Die europäischen Konkurrenten von Lockheed Martin sowie Boeing bestätigen, dass für ihre Kampfjets keine derart teuren Anpassungen nötig wären. Auf Nachfrage sagen sie, dass die Infrastrukturkosten nicht Gegenstand einer Kosten-Nutzen-Rechnung innerhalb des Wettbewerbs gewesen seien. Das Verteidigungsdepartement von Viola Amherd dementiert dies.

VBS nennt tiefere Kosten

Das VBS sagt, bauliche Anpassungen von Flugplätzen für ein neues Kampfflugzeug erfolgten transparent im Rahmen der künftigen Immobilienbotschaft der Armee. Die mit dem neuen Kampfjet verbundenen Immobilienkosten seien im Rahmen der Evaluation analysiert worden.

Erforderliche Anpassungen bei den Immobilien würden im Rahmen der Immobilienbotschaft 2022 gleichzeitig mit der Beschaffung des neuen Kampfflugzeugs transparent aufgezeigt und dem Parlament beantragt. Das Verteidigungsdepartement geht derzeit von rund 100 Millionen Franken aus, die für die Aufrüstung von Flugplatzinfrastrukturen notwendig sein werden.
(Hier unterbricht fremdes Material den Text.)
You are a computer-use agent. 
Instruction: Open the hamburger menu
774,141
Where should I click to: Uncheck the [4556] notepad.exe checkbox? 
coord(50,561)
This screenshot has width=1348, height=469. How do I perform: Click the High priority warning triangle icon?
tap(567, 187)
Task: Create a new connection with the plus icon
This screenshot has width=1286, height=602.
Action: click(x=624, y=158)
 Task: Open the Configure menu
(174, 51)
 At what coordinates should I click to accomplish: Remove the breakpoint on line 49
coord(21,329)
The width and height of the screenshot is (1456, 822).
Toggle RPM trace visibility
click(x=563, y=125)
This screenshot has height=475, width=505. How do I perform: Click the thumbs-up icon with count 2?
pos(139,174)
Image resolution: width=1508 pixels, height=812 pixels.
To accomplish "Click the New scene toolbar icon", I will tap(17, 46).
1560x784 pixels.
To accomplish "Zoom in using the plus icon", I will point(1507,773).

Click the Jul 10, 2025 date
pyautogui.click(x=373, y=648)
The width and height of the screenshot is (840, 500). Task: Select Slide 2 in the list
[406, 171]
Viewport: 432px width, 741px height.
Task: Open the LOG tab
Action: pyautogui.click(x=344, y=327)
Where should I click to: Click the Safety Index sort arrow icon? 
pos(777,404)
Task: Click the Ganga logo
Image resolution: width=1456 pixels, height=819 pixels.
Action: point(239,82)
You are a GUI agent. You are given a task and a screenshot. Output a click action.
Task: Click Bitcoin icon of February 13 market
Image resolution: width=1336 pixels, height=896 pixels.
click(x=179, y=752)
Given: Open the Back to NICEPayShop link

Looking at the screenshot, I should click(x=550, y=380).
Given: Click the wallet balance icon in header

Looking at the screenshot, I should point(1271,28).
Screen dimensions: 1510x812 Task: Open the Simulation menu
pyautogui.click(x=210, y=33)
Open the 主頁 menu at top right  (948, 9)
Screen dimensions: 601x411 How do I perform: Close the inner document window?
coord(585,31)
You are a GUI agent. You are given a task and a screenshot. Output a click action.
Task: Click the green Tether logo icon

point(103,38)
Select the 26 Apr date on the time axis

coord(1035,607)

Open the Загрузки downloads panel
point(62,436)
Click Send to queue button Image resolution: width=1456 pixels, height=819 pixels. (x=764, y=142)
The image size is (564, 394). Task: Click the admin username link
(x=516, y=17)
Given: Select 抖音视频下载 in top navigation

Der Bundesrat wird in seiner Sitzung vom Mittwoch über den Kampfjet diskutieren. Ob dabei der Typenentscheid fällt ist noch unklar. Für das VBS im Vordergrund steht gemäss Nachrichten von NZZ und SRF der US-Tarnkappenjet F-35.

Andere Departemente verlangen demgegenüber eine sorgfältige gesamtpolitische Abwägung, bei der einer der europäischen Jets mutmasslich bessere Chancen hätte: Entweder die Rafale aus Frankreich oder der Eurofighter von Airbus. (Beni Gafner)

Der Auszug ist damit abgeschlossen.